E o que podemos esperar dos próximos livros?
O próximo volume é para falar, teoricamente, sobre a adolescência e o outro sobre a nossa relação com a velhice. Cada um deles muito difícil de escrever, porque exige a disciplina do cuidado de não envolver outras pessoas, a não ser mínimo necessário, e eu tenho a certeza de que, mais uma vez, vai ser uma psicanálise à minha vida.

Já tem data prevista para a edição do próximo livro?
Vai demorar algum tempo a escrever, porque, como disse, tenho de ter cuidado com as pessoas mencionadas. Não me quero comprometer, mas, teoricamente, deveria ser no próximo ano. Tudo depende. Acho que, hoje em dia, nós só podemos fazer planos para o próximo dia.

Como é o processo da escrita?
Começo sempre da mesma forma, que é na minha cabeça. Nunca vou para o computador e tenho uma folha em branco, porque só me sento no computador quando já tenho tudo alinhavado na cabeça. Depois, faço todos os erros possíveis e imaginários, porque escrevo de rajada. Graças a Deus que existe o corretor de texto, porque senão estava feita, porque continuo com dislexia e só releio quando já está muito adiantado [risos].

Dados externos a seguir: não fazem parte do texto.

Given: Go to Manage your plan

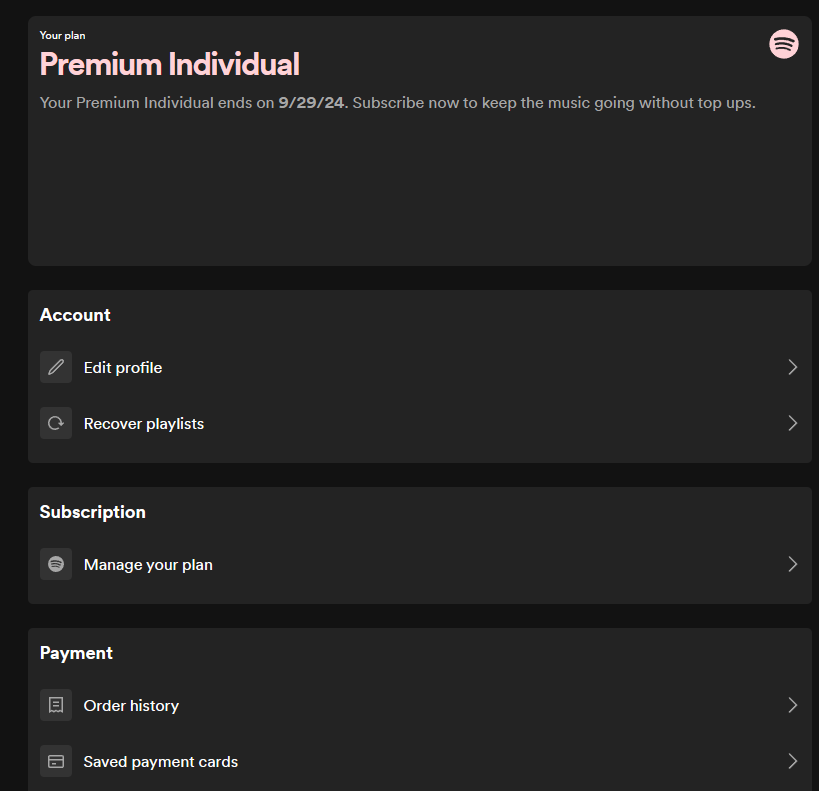Looking at the screenshot, I should click(148, 565).

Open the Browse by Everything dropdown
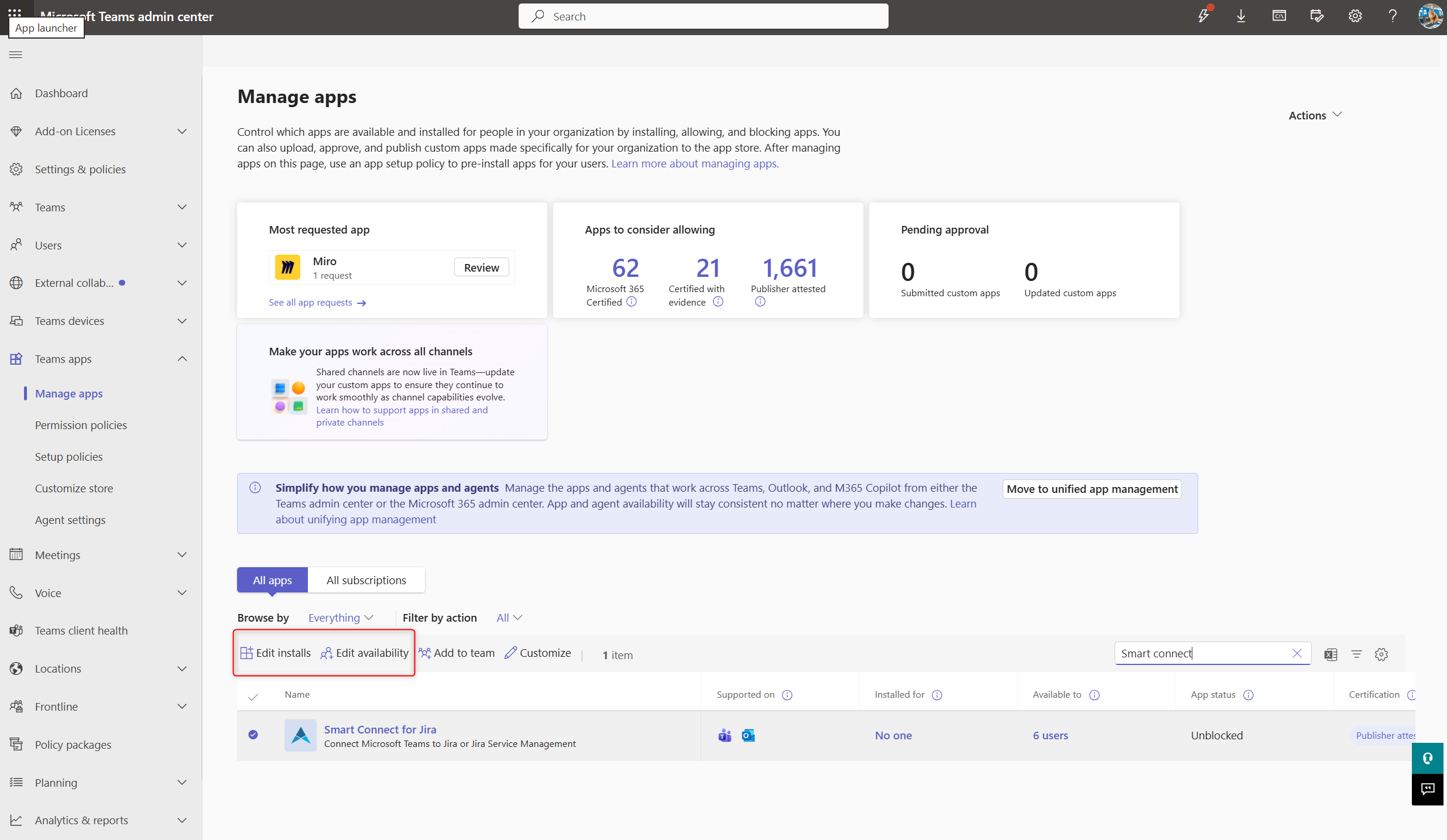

No último livro desta trilogia vai abordar a questão da pandemia?
De certeza absoluta! Espero e sonho que, quando vier o terceiro livro, isto seja só uma má memória. Gostava de saber o que vai acontecer às crianças, como é que isto as vai marcar, as crianças que andam de máscara… Vejo os meus netos, o dia todo, na escola, nos recreios, as crianças que nascem e crescem e já só vêem pessoas com máscara e isto vai, de certeza, marcar e muito. Portanto, se Deus quiser, quando escrever o terceiro livro, espero que isto seja só uma má memória, muito má. E, sinceramente, se nós, as nossas famílias e o mundo ficar igual, depois disto, definitivamente, somos todos malucos! É importante passar a valorizar aquilo que realmente conta na nossa vida e espero, sinceramente, que a gente aprenda alguma coisa.